I’m relatively old-fashioned; I keep a schedule on my MacBook, write a daily “to do” list, and fight a constant battle to keep paper off my desk.
10. How involved are you in internal and external communications for the company?
Externally, UEi has a great Director of Marketing who takes care of that; internally, we’re a small business, so it’s easy to be involved.
11. How did you choose your management team?
One of the great stories at UEi is how many people have completely different responsibilities than the ones they started with. Our team has worked together for a while now, we have complementary skills, and time has knocked off our rough edges — well, most of them!
12. How do you manage product innovation?
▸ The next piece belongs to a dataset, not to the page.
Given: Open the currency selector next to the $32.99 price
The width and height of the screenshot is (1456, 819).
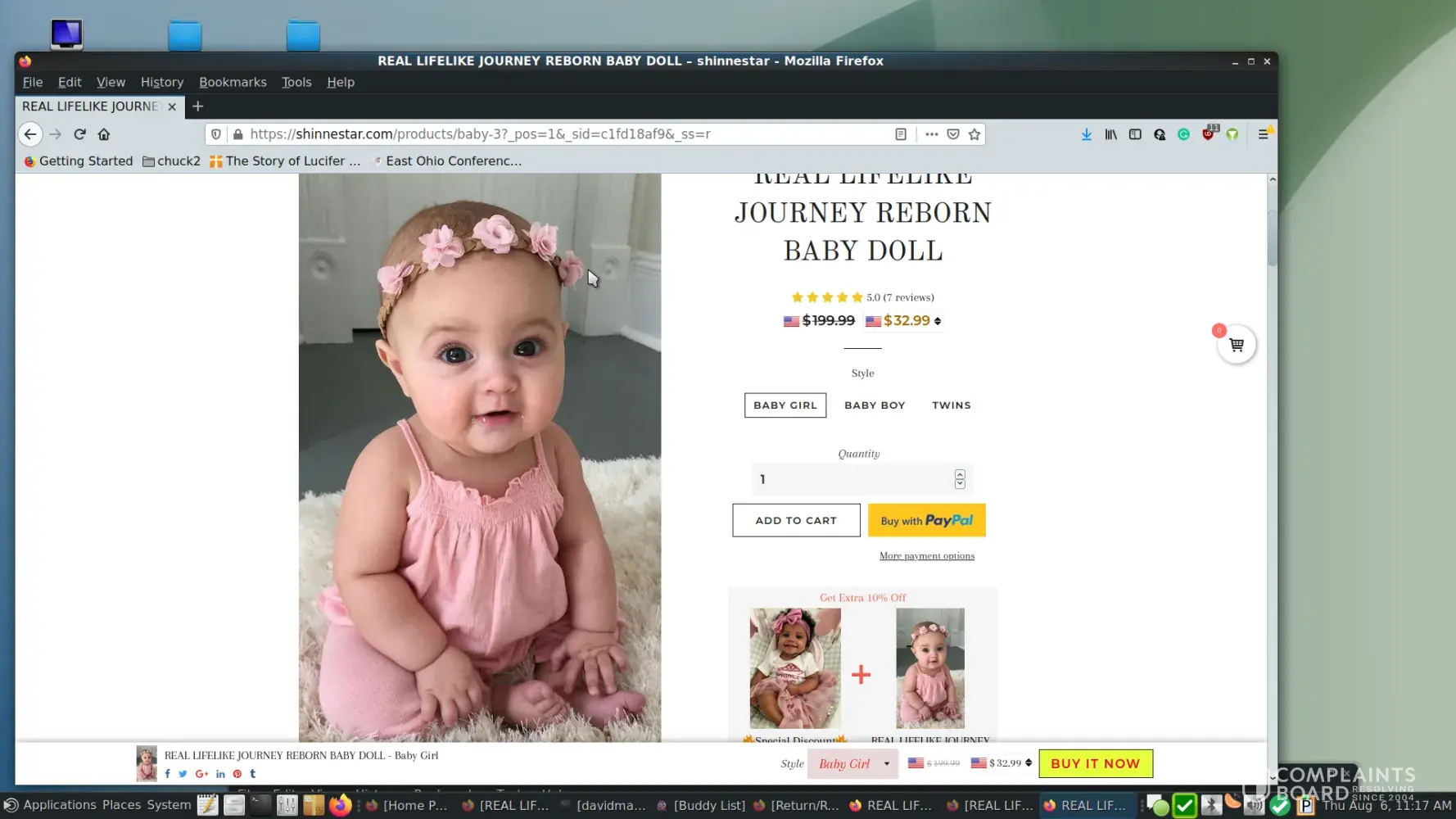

It’s a process that takes a team approach and close cooperation with our partners. We have a general plan for the next three to five years. Each project starts with a blank sheet of paper and a wish list. We try to define how we would market the product and keep revisiting that throughout the process. Our customers want innovative products that are easy to use, reliable, and backed by great service.
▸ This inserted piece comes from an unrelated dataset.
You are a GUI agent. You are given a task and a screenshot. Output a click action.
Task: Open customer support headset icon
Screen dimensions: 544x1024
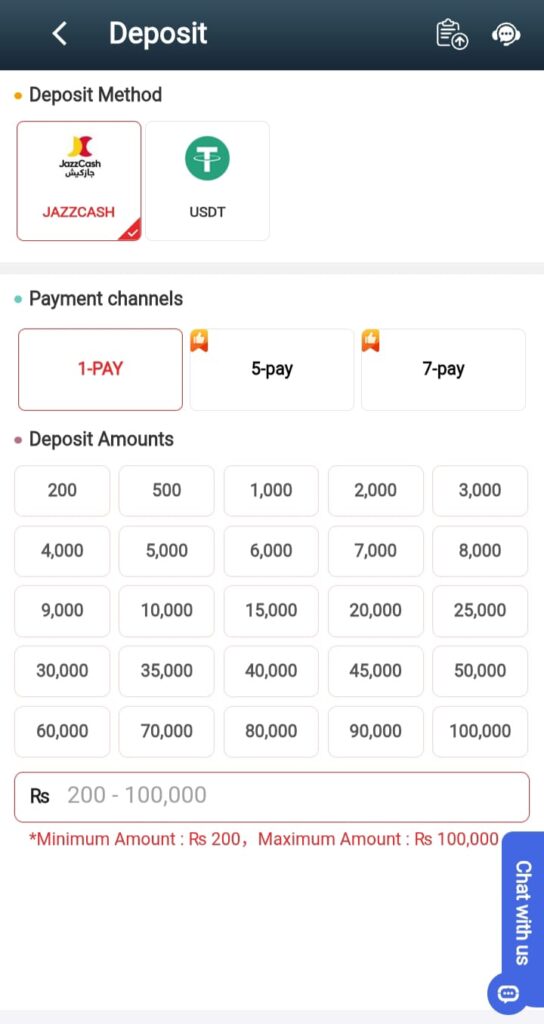click(x=505, y=35)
13. What do you view as your most important job?
Focus relentlessly on a few tasks that will make all the difference five years from now — and delegate everything else. It took me a while to realize that.
14. Where do you envision the hvacr industry in the next five years?
Our customers want to take advantage of technology, and their customers will still want to find ways to reduce fuel costs.
15. What do your customers want from you?
Our customers vote with their pocket books every day and set high expectations for us: They want innovative products that are competitively priced, in stock, and backed up by great customer service, warranties, technical support, and information.
16. What hvacr products and services do you think are most marketable today?
There’s always been strong demand for products that solve real-world problems.
17. What are the most important things leaders do when the economy falters?
I’ve faced a number of challenging times over the last 16 years and learned from all of them. The months after 9/11 were brutal and, of course, the last couple of years have been difficult. In 2008, a lot of companies started cutting back, but we decided not too. We kept advertising, traveling to visit customers, investing in new products, and working hard to get new business. We’ve taken on staff, and we’ve kept our benefits intact. Those were tough decisions, but looking back, it has paid off.
18. Do you have leading indicators that you watch?
We’re one of millions of small businesses. No one is going to bail us out, so we just have to keep going whether the economy is up or down. Rising interest rates and taxes take cash out of our business that would otherwise be invested in the future, so they’re probably our two main areas of concern.
19. How do you approach the daily management challenges that often morph into a management grind?
Having a fine management team makes all the difference for me.
20. Why is the relationship between the manufacturer and the contractor critical?
For almost 45 years, UEi products have helped our customers earn their living by enabling them to serve their customers efficiently and safely. The better we understand how our customers work in the real world, the better our product development process.